Back in the late '50's and early '60's, central Florida was a whole lot different than it is today. There were literally thousands of acres of citrus groves. These groves were dotted with hidden lakes and ponds and, through later discovery, weren't fished all that much. There were millions of things to discover. Heck, I had only been on the face of this Earth for a mere eight, or ten years.

I was raised in Auburndale, Florida, a small town located right slap-dab in the middle of the state; everybody knew everybody. We had two stop lights, two main highways, and an "uptown" that closed around five-thirty in the afternoon. Taylor's Drug Store was the local hangout after school. They made real milkshakes, root beer floats, and the best hamburgers in the entire world... well, our little world, anyway. The population of A-dale, as we called it, was somewhere around five thousand and I was one of 'em, and dang proud of it. But in my short time, I had already seen most of it, visited all the dime stores; all two of 'em, rode my bike all over the place and knew about everyone and everything in town. So, the Sunday afternoon, "let's go get lost," trips were much anticipated.

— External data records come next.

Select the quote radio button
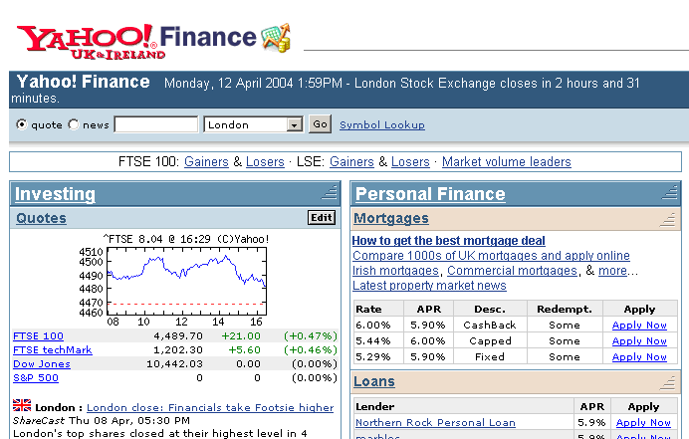(x=22, y=124)
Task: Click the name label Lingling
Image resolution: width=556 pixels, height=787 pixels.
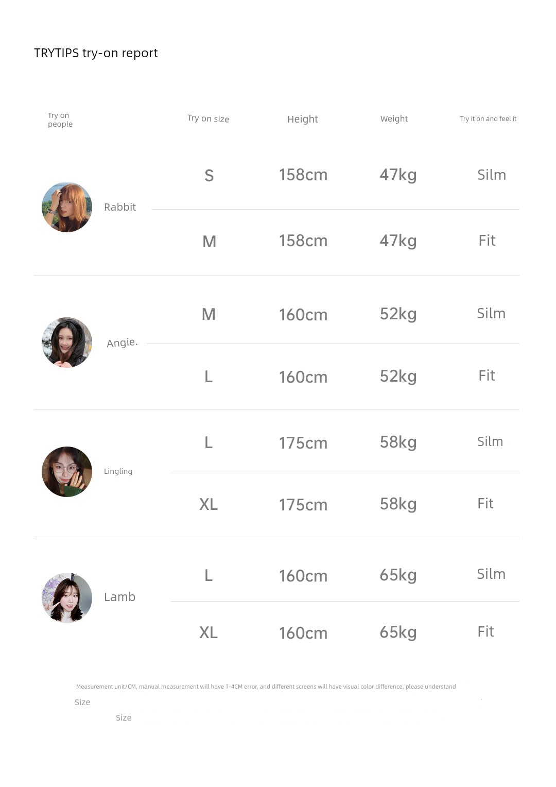Action: [118, 471]
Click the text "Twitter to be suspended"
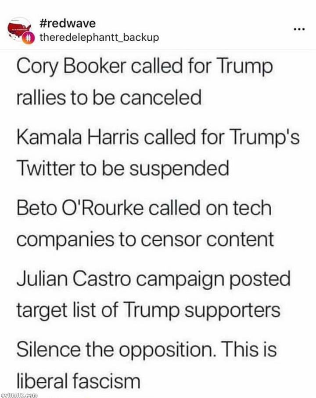This screenshot has height=398, width=316. pyautogui.click(x=122, y=168)
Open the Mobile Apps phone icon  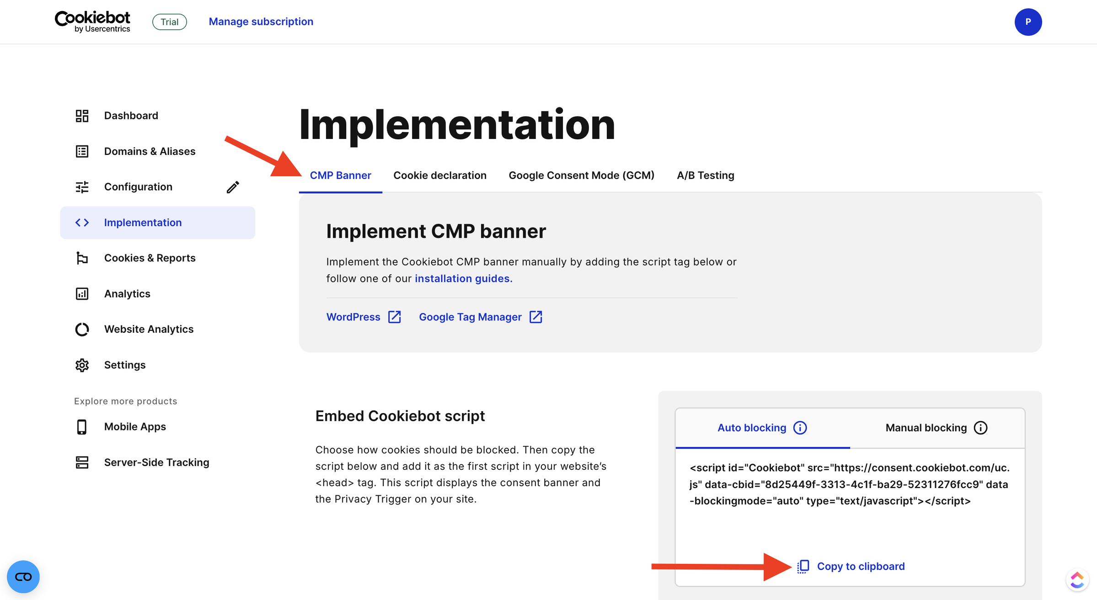click(x=82, y=427)
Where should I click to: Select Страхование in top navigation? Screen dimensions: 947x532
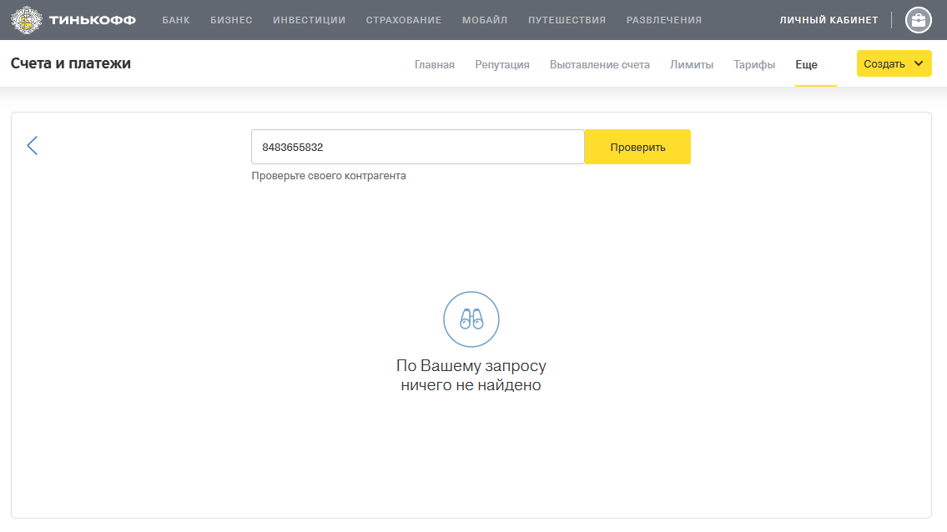tap(404, 20)
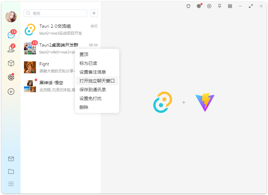
Task: Open the video play icon in sidebar
Action: coord(11,92)

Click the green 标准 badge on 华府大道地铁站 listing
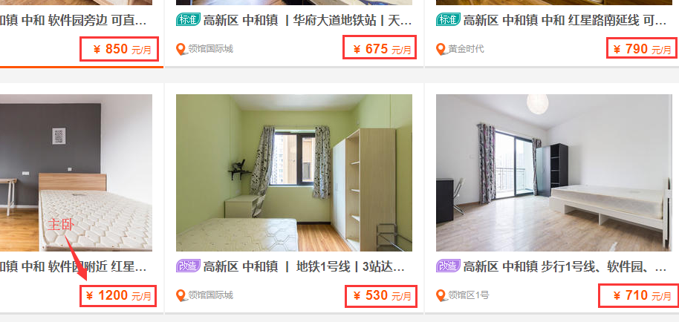coord(188,19)
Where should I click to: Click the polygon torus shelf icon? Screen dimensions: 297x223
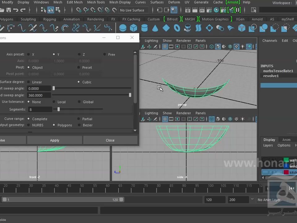177,28
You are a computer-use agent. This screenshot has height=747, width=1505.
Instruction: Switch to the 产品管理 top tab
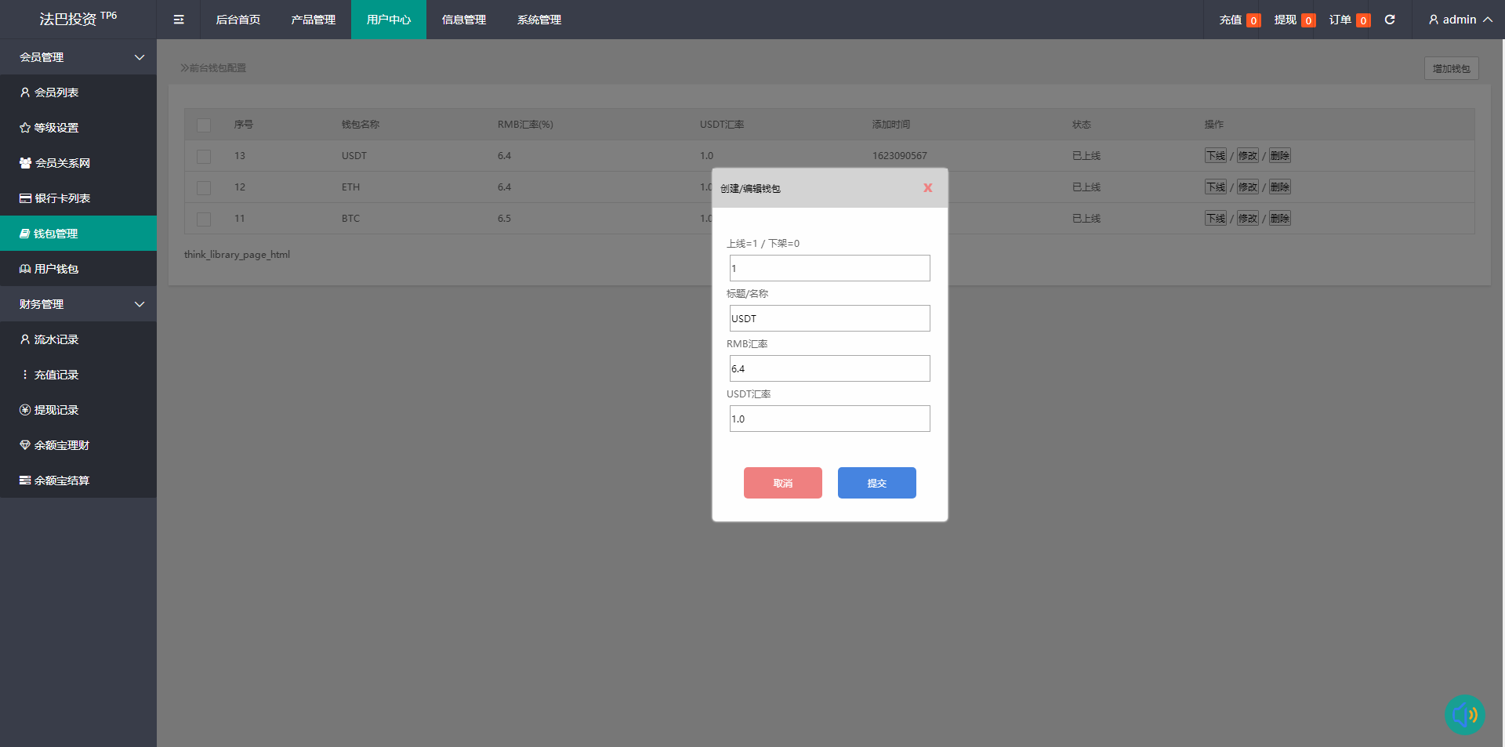click(x=313, y=20)
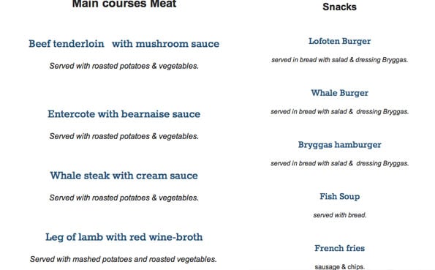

U. S. Highway 27 lies east of Auburndale and treks north and south. There was a lot to be discovered on 27, especially heading south. Out there were miles and miles of orange, grapefruit, and tangerine trees. Every once in a while there would be an old "mom and pops" fruit stand with a sign, miles before one got there, that read, "Fresh Orange Juice Ahead". And sure 'nuf, there would be an old, bare-wood shack on the side of the road with several out-of-state cars parked out front on the dusty roadside. Inside, their passengers were sipping a sample of fresh, cold orange juice and browsing among the many jars of orange blossom honey, and jellies. We hardly ever stopped at these stands, Dad would just say, "Too many Yankees." And keep going. There was one we did stop at one day, and it was true, the best dag-gum orange juice I had ever drunk. I'm sure they laced that stuff down with sugar to sell more to the unsuspectin' Yankees!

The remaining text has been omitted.